When you build your night up around this 9 times out of 10- it will typically end in disappointment/frustration.. and in some cases, a Wendy’s Baconator with a side of large fries. It’s shitty. And I know this because I’ve been there. Not the Baconator part since I’m a vegetarian, but the whole building up the night because you think the stars are going align and be #bestnightever status. Because as Murphy and his law tell us, the night typically goes horribly off-base when you do this. The really crappy thing about SMBB, is that you can’t really control it. You can’t help but get your hopes up sometimes.
So put on your party pants, don’t over-drink and most importantly, under no circumstances allow yourself to be driven to a fast food restaurant when the night doesn’t go as planned because there’s probably nothing worse than waking up feeling like a rejected beached whale.

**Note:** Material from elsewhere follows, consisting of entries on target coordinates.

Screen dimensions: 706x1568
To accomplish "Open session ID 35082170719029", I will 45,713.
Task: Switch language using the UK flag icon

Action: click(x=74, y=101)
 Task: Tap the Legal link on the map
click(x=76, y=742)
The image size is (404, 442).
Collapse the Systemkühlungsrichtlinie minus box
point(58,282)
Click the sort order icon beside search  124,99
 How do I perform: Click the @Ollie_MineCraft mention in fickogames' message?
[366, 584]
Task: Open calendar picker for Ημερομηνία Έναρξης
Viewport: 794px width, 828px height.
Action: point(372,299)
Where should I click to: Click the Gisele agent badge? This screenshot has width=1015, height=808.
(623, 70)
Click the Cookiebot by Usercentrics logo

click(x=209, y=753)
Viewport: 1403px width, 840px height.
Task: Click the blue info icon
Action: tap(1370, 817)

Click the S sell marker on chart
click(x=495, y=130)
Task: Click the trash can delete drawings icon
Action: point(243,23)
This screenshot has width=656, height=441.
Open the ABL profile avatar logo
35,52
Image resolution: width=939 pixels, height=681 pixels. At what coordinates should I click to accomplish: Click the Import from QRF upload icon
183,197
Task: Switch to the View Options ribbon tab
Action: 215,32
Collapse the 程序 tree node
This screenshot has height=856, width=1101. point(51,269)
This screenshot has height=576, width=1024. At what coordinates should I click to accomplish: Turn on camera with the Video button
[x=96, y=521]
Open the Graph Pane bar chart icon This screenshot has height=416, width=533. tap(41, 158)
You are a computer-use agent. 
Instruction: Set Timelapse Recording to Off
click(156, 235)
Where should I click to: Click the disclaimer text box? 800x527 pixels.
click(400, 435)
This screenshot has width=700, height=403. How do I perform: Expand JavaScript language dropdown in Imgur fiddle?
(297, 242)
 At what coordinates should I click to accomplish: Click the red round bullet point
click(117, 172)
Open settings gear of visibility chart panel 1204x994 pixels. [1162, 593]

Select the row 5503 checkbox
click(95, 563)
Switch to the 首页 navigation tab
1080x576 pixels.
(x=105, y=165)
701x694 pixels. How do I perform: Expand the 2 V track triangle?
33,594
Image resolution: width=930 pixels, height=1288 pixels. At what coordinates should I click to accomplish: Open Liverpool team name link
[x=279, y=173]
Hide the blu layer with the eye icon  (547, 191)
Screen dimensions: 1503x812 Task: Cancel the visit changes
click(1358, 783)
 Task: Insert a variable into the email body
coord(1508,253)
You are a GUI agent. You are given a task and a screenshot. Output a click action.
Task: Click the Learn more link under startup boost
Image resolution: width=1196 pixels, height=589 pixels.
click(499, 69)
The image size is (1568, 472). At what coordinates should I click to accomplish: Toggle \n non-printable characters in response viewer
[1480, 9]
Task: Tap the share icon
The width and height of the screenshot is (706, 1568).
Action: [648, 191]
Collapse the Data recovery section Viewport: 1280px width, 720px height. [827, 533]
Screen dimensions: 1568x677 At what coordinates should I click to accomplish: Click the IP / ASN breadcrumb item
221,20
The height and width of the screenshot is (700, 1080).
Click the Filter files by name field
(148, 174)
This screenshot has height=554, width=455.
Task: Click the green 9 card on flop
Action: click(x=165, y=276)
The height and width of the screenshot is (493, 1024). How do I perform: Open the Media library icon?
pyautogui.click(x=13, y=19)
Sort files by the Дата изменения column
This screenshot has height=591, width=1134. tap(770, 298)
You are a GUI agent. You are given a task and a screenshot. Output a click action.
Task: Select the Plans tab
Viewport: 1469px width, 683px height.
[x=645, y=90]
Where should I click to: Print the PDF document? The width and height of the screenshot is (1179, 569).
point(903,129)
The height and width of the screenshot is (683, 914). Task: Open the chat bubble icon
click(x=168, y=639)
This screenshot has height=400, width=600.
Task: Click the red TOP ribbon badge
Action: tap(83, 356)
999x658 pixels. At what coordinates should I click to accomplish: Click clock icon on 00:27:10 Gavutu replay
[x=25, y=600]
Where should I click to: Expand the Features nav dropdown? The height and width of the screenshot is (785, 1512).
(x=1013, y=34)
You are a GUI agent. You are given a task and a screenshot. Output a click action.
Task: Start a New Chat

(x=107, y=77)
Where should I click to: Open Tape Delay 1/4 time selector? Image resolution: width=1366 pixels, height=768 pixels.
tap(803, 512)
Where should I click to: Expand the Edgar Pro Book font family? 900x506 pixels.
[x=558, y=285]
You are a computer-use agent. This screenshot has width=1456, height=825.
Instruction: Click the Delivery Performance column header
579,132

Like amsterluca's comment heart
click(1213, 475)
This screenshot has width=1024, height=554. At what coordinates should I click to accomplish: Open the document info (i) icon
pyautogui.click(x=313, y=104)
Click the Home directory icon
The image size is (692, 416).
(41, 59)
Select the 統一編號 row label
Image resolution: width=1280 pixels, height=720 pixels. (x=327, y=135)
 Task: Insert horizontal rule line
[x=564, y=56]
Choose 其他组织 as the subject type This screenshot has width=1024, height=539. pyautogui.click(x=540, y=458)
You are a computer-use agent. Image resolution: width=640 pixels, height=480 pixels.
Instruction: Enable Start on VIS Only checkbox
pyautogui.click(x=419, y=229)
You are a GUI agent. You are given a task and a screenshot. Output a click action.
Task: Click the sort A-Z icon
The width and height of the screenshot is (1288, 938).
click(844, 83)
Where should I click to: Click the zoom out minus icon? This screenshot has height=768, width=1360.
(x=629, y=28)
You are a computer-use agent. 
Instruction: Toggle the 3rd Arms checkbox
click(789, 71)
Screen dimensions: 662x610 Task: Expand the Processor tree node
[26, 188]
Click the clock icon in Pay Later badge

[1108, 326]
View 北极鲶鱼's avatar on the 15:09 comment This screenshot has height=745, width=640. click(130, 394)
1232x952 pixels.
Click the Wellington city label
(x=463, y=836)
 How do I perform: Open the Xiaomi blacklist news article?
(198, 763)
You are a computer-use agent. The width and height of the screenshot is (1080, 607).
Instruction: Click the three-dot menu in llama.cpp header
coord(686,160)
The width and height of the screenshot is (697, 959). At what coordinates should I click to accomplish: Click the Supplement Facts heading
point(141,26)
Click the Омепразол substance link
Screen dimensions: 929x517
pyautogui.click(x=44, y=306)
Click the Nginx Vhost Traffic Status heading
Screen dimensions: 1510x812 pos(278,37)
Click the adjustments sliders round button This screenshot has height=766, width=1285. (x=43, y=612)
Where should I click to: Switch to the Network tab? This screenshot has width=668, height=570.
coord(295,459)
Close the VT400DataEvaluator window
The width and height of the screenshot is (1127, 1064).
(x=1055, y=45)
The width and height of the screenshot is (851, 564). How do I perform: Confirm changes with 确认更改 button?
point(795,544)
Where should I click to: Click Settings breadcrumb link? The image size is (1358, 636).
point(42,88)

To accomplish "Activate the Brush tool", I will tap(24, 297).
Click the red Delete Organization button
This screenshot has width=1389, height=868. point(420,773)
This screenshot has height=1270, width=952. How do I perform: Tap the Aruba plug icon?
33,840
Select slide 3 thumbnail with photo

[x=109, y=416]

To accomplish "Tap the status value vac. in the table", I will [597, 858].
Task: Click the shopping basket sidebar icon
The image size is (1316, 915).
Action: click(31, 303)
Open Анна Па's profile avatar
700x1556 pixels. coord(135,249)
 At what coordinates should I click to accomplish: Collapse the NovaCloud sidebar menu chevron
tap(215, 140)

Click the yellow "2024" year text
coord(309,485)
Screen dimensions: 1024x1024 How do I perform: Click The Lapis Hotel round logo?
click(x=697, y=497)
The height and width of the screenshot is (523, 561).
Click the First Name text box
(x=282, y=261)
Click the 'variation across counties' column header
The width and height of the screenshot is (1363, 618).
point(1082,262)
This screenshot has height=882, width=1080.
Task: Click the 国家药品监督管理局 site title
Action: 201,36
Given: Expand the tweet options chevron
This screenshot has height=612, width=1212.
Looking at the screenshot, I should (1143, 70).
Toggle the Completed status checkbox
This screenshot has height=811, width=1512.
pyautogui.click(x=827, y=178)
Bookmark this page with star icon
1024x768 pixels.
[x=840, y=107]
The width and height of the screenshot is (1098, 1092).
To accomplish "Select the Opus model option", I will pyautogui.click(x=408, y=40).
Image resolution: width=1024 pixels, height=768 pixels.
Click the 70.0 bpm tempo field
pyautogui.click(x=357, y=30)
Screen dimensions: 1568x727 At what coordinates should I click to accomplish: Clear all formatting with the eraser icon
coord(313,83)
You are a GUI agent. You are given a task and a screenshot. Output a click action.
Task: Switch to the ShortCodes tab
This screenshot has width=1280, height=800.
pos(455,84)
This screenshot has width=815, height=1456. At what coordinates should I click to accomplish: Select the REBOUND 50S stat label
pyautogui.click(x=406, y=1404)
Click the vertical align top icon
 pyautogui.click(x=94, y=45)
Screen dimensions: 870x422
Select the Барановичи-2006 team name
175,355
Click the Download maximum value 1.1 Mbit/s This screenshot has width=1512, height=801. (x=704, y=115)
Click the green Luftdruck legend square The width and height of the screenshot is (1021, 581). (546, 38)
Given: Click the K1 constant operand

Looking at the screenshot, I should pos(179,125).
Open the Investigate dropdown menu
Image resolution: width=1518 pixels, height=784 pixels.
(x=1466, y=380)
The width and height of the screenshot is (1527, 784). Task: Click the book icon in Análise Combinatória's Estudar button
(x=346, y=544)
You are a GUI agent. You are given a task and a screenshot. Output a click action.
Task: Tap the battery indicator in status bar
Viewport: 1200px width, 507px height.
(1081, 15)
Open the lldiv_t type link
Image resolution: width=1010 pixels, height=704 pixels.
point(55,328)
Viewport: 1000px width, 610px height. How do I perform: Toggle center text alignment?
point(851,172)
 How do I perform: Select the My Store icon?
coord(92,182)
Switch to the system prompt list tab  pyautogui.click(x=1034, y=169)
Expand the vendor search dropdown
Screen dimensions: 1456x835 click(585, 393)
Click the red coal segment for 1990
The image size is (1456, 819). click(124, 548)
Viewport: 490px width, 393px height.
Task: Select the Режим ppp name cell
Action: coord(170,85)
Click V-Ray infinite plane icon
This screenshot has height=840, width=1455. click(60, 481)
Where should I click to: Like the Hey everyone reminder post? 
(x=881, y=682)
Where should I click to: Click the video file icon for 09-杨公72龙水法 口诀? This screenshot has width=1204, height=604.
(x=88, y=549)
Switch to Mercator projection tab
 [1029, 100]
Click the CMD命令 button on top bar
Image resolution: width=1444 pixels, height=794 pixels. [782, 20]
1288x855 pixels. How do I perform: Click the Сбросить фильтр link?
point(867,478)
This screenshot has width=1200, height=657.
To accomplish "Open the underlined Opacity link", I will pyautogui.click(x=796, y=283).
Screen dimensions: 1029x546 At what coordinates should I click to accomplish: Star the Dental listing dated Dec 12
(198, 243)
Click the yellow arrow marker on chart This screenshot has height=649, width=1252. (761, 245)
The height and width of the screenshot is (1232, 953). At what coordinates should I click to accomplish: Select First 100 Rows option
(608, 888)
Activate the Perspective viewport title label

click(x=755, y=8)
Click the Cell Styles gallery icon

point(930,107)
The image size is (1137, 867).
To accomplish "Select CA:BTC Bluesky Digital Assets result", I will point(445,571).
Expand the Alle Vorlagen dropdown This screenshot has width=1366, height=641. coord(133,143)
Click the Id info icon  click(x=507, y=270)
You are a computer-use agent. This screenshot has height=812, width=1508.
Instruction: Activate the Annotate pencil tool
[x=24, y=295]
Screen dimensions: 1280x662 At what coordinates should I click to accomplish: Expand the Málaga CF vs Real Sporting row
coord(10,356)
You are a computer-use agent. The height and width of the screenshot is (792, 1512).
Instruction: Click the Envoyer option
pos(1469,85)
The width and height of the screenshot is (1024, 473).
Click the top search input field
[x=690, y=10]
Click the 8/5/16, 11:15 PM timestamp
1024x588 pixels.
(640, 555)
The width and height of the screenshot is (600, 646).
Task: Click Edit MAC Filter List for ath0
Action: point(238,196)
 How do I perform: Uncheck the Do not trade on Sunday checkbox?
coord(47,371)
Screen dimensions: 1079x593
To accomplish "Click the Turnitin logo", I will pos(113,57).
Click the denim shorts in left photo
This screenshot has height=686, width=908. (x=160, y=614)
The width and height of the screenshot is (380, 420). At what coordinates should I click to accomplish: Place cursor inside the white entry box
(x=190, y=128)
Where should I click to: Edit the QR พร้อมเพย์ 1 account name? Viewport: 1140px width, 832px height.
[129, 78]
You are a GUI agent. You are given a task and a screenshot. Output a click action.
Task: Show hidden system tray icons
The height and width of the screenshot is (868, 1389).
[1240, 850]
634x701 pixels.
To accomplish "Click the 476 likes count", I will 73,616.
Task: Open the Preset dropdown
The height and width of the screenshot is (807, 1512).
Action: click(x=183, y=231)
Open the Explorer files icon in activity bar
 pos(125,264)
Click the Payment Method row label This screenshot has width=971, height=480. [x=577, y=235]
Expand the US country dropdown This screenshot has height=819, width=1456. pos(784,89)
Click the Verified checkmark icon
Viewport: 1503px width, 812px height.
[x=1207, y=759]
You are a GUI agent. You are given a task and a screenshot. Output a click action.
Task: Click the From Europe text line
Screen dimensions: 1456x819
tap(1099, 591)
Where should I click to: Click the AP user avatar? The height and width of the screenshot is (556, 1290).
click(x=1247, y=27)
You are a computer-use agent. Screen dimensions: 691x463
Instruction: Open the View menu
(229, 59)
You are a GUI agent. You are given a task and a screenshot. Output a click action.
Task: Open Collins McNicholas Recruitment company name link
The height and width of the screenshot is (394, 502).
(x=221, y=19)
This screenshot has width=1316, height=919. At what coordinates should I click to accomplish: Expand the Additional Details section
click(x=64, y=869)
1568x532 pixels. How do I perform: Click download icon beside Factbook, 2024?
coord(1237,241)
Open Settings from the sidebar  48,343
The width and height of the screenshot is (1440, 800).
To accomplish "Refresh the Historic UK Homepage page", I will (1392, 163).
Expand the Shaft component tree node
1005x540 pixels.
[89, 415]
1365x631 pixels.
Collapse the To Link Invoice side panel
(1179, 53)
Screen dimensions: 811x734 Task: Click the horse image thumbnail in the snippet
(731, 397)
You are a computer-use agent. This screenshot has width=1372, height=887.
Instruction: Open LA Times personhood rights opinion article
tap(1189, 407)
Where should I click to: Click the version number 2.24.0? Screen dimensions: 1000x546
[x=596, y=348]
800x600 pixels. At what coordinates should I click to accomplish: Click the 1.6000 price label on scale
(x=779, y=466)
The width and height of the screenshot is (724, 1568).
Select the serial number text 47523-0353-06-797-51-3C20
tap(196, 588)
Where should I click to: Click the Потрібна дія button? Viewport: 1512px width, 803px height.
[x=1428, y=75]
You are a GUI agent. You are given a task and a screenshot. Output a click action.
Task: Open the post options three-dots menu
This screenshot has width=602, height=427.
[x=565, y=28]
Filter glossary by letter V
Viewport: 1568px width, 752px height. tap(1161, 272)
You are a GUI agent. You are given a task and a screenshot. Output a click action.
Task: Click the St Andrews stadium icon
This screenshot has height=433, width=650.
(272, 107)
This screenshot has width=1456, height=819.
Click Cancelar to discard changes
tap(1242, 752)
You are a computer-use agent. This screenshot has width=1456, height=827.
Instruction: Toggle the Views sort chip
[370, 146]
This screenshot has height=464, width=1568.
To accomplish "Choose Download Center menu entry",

…Unless of course you wake up looking like Kristen Stewart.
2. Occasionally, thou shalt do it for the story.
I’m a sucker for a good story. I don’t think that will come as any shock to any one. There are some things I have done in the past and I will continue to do so in the future for the sole fact that it provides me with an interesting monologue to share after whatever happens has been given enough time and distance to really appreciate. This stems from my belief that a good story is better than no story at all. I know it will
sometimes usually go badly. I know that it might end in embarrassment (usually my own). I know that I potentially will get in a little bit of trouble. That this probably isn’t the best idea. But the world is full of people playing it safe. And they get to sit back and read and see other people’s lives from their couch. Me? I’d rather lose all my dignity temporarily than miss out on the thrill of saying I’ve done something.
I’m not saying to go home with a complete stranger when he offers you candy people. What I am saying however, is that with great risk comes great opportunity. And goes hand in hand with great experiences. With great memories. And at the very least… great stories.
And my number one piece of miscellaneous man advice?
1. Confidence. That’s all. (Thou can thank me later)
Regardless of your goals, whether that’s to get your Mrs. Degree to Mr. Trust-Me-I’m-A-Divorce-Waiting-To-Happen-I’m-A-Doctor or just find a kindred soul to walk to the local Planned Parenthood with tomorrow morning– Own it. Yep, I said it.
Self-assurance across the board is sexy. Stop fishing for compliments. Stop looking for ways to garner more attention. Just walk into every room you are in with the confidence of someone who knows how to run their way around it. And then do so.
And that’s really it. That’s my biggest and most important piece of advice. Confidence may not get you the person of your dreams every night. It may not be the answer to making every relationship work out. It won’t prevent you from getting pregnant. It won’t guarantee you a date for Valentines day, or your birthday or your 2nd cousin’s bar mitzvah. But.. let me refer you back to my second disclaimer all the way at the top when I say.. Hey, maybe it will.
So whenever you’re feeling vulnerable? Here’s a semi sac-religious tip. Look in the mirror and say to yourself. “Hmm. What Would Meg do (WWMD)?”
Simple. I’d say:
“I am pretty. Boys like me.”
And believe it.
Now get out there and go get ‘em ninjas.